I wanted to achieve two things

first:

?- arth( plus(minus(8,2), times(4,-3)), N).
N = -6

N is evaluated as ((8−2) + (4∗−3)) = (6 +−12) =−6

second:

?- printarth(plus(minus(8,2), times(4,-3)), N).
((8 - 2) + (4 * -3))
true.

I understand that the use of Terms, Ops and complex terms are used for this and started my code as below

arithmetic_operator('+').
arithmetic_operator('-').
arithmetic_operator('*').

arithmetic_expression(N) :- integer(N).

arithmetic_expression(Term) :-
    Term =..[Functor,Component1,Component2],
    arithmetic_operator(Functor),
    arithmetic_expression(Component1),
    arithmetic_expression(Component2).

From here I find it difficult on how to create arth/2 and printarth/1 as I cannot call arithmetic_expression(Term) and throws me an error when I call it.

?- arithmetic_expression(..[+,5,7]).
ERROR: Syntax error: Operator expected
ERROR: arithmetic_expression(.
ERROR: ** here **
ERROR: .[+,5,7]) .

any resources on this task is very useful.


Solution

  • If you want to take a term that looks like this:

    minus(2, 3)
    

    and turn it into an arithmetic expression -(2, 3) which is equivalent to 2 - 3 (with the default definition of - as an operator), then evaluate it, you could do it like this:

    term_arithmetic_expression(T, E) :-
        T =.. [Name, X, Y],
        binary_op(Name, Op),
        E =.. [Op, X, Y].
    
    eval_arithmetic_expression(T, R) :-
        term_arithmetic_expression(T, E),
        R is E.
    
    binary_op(minus, -).
    % add more binary operations
    

    Now this at least works:

    ?- eval_arithmetic_expression(minus(2, 3), R).
    R = -1.
    

    As you see, both term_arithmetic_expression/2 and eval_arithmetic_expression/2 have two arguments.

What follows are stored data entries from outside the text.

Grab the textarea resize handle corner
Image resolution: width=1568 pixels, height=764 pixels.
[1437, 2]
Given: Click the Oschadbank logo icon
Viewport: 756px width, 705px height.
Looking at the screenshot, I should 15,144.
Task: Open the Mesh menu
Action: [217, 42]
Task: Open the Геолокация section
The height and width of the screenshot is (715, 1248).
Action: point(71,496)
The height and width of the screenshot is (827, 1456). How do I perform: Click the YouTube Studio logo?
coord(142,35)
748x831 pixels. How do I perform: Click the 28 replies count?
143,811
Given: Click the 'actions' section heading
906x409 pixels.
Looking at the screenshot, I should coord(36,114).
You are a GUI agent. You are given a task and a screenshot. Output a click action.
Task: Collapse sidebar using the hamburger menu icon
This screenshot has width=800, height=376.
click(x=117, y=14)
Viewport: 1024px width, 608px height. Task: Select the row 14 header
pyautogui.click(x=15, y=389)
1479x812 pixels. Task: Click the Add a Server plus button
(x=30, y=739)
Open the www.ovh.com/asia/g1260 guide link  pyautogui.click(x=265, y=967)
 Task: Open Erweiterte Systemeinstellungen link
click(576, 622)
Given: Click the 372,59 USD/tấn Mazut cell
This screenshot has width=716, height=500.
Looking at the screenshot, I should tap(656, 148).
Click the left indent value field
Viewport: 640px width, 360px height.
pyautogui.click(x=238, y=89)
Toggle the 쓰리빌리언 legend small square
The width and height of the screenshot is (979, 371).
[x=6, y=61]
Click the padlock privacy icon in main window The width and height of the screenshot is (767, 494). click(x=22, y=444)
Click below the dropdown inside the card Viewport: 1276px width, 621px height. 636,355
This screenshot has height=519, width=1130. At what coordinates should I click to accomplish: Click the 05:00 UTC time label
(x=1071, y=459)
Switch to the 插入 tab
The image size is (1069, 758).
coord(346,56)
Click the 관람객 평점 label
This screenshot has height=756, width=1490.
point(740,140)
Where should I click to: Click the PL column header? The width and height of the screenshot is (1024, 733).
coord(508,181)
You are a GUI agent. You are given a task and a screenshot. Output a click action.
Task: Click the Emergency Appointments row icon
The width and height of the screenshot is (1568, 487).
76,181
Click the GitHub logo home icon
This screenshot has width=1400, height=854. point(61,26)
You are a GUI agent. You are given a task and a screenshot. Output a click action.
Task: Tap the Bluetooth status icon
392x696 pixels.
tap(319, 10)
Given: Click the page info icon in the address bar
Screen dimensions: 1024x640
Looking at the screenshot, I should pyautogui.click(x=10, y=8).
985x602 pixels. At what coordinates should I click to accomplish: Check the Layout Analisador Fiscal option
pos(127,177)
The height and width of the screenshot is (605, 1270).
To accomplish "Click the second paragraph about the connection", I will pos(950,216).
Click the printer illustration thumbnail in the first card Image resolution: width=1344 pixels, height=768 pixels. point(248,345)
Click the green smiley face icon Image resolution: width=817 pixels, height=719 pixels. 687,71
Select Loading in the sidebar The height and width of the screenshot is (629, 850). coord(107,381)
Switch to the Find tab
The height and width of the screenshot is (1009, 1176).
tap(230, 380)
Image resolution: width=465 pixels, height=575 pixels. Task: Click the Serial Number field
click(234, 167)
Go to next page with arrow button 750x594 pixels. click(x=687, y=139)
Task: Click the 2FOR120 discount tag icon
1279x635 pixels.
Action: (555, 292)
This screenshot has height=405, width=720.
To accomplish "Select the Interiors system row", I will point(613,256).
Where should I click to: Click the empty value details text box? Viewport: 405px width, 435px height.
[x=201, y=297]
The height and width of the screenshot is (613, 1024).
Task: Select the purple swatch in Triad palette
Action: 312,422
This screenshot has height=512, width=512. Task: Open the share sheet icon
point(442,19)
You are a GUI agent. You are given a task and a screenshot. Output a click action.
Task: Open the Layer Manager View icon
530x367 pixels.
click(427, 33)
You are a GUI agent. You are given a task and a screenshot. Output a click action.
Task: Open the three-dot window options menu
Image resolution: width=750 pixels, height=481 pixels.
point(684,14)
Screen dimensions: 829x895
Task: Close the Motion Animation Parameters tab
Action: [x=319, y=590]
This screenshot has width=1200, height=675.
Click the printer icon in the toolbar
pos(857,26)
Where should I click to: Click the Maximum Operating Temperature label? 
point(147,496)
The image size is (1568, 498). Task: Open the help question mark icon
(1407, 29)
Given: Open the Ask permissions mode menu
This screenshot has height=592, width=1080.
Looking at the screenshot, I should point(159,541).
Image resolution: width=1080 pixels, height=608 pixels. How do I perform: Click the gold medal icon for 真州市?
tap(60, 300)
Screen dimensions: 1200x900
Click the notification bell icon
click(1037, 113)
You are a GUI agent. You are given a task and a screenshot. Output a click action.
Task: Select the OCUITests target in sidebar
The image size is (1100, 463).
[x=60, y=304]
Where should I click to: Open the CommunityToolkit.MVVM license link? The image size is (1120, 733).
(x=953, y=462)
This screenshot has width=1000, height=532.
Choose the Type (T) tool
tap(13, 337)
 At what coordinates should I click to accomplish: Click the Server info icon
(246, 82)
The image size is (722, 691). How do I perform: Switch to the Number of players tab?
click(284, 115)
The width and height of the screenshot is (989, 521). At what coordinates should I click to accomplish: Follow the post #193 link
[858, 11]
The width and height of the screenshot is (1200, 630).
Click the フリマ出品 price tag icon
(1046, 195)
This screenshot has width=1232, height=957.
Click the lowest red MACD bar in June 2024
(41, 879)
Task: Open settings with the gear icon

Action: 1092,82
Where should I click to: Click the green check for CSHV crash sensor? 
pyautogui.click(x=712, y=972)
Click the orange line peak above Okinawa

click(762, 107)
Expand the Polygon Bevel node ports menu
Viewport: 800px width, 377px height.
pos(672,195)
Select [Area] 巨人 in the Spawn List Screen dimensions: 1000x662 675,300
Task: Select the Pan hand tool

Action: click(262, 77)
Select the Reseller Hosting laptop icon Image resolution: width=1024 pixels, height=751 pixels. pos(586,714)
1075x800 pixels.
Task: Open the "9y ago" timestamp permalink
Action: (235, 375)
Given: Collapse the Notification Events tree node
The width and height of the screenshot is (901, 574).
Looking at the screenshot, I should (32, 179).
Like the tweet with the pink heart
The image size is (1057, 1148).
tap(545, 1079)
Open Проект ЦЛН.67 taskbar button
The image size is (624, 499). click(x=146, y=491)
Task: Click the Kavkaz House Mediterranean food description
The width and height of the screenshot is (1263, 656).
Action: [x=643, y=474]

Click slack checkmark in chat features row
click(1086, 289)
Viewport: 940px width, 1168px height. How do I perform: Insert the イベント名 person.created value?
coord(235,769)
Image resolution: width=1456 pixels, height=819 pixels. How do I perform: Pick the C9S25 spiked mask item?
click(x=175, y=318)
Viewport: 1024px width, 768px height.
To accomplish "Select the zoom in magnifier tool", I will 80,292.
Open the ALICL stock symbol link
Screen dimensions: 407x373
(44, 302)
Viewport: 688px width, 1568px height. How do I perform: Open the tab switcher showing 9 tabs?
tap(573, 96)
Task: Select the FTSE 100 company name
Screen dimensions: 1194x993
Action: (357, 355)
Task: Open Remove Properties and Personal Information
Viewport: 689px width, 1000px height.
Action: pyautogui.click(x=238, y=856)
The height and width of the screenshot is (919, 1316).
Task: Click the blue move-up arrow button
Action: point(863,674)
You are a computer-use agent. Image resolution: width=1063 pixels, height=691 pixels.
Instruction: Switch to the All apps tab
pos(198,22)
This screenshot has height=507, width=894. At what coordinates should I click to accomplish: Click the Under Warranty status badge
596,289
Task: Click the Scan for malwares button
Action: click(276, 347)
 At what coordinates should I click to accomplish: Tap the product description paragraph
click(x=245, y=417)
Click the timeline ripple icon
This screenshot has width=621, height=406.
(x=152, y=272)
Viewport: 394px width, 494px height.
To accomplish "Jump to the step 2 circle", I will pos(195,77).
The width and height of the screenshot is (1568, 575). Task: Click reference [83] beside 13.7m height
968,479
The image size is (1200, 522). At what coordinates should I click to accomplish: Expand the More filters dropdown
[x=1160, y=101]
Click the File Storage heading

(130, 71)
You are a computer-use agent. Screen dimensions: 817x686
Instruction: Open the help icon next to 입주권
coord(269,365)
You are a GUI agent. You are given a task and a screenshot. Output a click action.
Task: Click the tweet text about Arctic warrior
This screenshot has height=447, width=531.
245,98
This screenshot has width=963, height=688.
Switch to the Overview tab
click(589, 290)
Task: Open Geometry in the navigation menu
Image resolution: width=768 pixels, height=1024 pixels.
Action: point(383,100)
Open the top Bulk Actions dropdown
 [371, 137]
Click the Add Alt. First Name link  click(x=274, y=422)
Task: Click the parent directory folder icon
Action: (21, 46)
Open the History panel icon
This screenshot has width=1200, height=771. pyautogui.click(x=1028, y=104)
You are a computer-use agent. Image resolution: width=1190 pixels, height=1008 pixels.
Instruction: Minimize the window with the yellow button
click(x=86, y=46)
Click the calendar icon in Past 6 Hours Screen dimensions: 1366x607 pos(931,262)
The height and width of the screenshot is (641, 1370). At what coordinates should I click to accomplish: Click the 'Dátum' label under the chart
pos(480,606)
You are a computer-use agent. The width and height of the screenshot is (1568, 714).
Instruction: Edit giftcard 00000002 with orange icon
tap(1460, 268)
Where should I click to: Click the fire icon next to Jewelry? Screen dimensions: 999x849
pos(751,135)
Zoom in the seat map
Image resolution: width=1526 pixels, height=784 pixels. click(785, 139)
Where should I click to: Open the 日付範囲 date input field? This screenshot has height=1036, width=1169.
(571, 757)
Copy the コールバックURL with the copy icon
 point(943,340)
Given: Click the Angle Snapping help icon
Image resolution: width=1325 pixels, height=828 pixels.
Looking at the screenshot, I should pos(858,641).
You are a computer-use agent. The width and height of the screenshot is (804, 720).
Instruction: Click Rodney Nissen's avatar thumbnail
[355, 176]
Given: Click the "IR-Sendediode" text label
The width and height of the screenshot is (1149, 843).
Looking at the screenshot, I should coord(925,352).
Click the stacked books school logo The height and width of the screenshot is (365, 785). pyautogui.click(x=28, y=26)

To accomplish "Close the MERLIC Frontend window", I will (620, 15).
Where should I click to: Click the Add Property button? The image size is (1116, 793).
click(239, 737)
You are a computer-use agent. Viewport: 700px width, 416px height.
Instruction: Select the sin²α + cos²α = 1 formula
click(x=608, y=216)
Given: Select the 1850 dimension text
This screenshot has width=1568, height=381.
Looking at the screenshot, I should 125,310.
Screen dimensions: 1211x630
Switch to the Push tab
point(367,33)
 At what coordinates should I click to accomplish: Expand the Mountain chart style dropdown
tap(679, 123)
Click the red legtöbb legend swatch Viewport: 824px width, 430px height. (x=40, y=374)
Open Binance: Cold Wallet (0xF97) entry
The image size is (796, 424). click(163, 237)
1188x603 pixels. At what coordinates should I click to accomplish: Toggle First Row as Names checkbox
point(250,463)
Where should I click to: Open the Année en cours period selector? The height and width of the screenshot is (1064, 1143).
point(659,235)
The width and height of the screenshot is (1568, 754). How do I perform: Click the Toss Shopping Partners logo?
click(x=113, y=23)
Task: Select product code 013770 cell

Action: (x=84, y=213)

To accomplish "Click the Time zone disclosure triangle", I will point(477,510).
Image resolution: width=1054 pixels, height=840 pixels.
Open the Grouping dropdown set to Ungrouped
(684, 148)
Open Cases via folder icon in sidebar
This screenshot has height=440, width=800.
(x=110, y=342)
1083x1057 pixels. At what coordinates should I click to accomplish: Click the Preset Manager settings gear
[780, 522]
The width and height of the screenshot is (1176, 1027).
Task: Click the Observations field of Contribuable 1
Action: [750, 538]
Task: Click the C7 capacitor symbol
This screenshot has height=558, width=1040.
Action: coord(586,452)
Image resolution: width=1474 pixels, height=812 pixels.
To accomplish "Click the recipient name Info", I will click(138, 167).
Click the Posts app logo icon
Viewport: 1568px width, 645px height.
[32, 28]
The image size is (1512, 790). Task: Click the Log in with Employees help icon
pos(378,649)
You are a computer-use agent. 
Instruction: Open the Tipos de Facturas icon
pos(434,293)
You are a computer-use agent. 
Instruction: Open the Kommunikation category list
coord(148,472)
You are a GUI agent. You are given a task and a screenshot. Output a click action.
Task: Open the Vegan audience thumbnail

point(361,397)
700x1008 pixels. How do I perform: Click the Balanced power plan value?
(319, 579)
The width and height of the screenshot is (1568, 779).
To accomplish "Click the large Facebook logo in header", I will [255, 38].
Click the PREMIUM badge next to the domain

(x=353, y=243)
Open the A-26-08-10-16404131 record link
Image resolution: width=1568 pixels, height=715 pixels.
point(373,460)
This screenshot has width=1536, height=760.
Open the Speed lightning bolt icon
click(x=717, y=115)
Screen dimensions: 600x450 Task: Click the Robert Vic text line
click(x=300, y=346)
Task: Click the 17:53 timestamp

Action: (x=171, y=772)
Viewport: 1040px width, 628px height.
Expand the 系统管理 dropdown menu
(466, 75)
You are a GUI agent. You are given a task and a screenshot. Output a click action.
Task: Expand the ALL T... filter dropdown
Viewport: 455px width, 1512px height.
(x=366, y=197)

This is what you need to map minus(2, 4) to 2 - 4.

    Your arithmetic_expression/1 is correctly traversing, but not mapping from the one representation to the other. Your arithmetic_operator has the same problem. With minimal changes:

    arithmetic_operator(plus, +).
    arithmetic_operator(minus, -).
    arithmetic_operator(times, *).
    
    arithmetic_expression(N, N) :- integer(N).
    
    arithmetic_expression(Term, Expr) :-
        Term =.. [Functor,Component1,Component2],
        arithmetic_operator(Functor, Operator),
        arithmetic_expression(Component1, Expr1),
        arithmetic_expression(Component2, Expr2),
        Expr =.. [Operator, Expr1, Expr2].
    

    and then:

    ?- arithmetic_expression(plus(minus(8,2), times(4,-3)), Expr).
    Expr = 8-2+4* -3 ;
    false.
    
    ?- arithmetic_expression(plus(minus(8,2), times(4,-3)), Expr),
       Result is Expr.
    Expr = 8-2+4* -3,
    Result = -6 ;
    false.
    
    ?- arithmetic_expression(plus(minus(8,2), times(4,-3)), Expr),
       Result is Expr,
       display(Expr).
    +(-(8,2),*(4,-3))
    Expr = 8-2+4* -3,
    Result = -6 ;
    false.
    

    The display is what is outputting +(-(8,2),*(4,-3)) in the last query.